Quels savoir-faire pédagogiques pour les encadrants locaux ?
On fait souvent la caricature de l’animateur d’échecs, un professeur distrait pinçant les lèvres devant le gambit du Roi. Pourtant, la réalité demande beaucoup de souplesse : il faut savoir tour à tour être arbitre, confesseur, animateur, pédagogue et parfois… médiateur de petits conflits parfois épiques (“C’est pas de la triche, c’est un roque à l’italienne !”).
Selon une enquête réalisée par le magazine Europe Échecs (n°722, 2023), les qualités clés d’un bon encadrant pour jeunes incluent :
- La patience (jugée “essentielle” par 83% des répondants)
- L’adaptabilité pédagogique (notamment face aux différences de motivation ou concentration)
- L’esprit d’animation – bien plus que la simple expertise théorique
- Un sens de l’écoute et du “petit mot qui rassure”
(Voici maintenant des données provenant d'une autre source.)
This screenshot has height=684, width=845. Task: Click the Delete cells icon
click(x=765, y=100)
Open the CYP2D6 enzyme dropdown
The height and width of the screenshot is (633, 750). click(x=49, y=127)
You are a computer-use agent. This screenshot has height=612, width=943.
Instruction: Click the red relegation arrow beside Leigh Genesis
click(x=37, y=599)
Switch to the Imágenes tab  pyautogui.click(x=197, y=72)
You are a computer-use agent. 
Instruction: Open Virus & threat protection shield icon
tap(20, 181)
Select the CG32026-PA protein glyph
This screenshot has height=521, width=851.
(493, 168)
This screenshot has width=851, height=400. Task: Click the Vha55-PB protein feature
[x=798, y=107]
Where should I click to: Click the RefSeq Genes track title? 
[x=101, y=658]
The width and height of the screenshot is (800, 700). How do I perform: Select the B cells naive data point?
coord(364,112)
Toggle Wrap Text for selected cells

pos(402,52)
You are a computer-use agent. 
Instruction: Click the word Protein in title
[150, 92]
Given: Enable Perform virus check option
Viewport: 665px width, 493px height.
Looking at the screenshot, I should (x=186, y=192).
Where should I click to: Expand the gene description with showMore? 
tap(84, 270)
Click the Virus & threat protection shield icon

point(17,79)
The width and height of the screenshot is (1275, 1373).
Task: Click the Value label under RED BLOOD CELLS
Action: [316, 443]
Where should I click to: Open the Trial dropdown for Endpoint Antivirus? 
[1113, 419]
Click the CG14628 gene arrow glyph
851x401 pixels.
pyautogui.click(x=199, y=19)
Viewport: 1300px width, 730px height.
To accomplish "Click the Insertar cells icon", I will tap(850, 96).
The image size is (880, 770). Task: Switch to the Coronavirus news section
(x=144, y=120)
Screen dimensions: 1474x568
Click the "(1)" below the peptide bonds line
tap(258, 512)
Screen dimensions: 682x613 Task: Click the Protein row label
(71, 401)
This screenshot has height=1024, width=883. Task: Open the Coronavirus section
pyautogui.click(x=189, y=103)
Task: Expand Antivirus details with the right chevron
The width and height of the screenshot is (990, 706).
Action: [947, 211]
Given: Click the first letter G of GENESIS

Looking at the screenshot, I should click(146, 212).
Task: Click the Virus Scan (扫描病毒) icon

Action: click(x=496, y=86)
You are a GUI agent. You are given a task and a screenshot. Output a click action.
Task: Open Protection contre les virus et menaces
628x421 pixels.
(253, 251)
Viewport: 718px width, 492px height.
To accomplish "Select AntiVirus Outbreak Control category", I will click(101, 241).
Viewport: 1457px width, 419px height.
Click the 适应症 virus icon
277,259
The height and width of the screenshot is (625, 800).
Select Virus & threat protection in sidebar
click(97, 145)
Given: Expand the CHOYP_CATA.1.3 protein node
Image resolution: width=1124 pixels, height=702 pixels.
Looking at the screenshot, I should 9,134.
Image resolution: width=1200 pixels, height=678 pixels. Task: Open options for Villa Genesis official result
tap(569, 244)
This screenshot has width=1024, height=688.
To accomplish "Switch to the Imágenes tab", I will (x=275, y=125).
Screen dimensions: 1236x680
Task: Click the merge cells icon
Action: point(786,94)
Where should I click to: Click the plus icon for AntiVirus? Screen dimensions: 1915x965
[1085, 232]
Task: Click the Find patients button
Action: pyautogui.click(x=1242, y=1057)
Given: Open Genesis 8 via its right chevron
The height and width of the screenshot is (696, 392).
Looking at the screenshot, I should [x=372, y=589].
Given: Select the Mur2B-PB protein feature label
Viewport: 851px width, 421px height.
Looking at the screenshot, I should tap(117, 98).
- La capacité à rendre les échecs vivants et ludiques, même pour les plus hyperactifs
À Pertuis, plusieurs encadrants ont déployé des idées originales pour “dépoussiérer” l’image des échecs : séances en plein air pendant les beaux jours, tournois déguisés, ou même ateliers communs avec des enfants d’autres communes lors du Festival Luberon Échecs.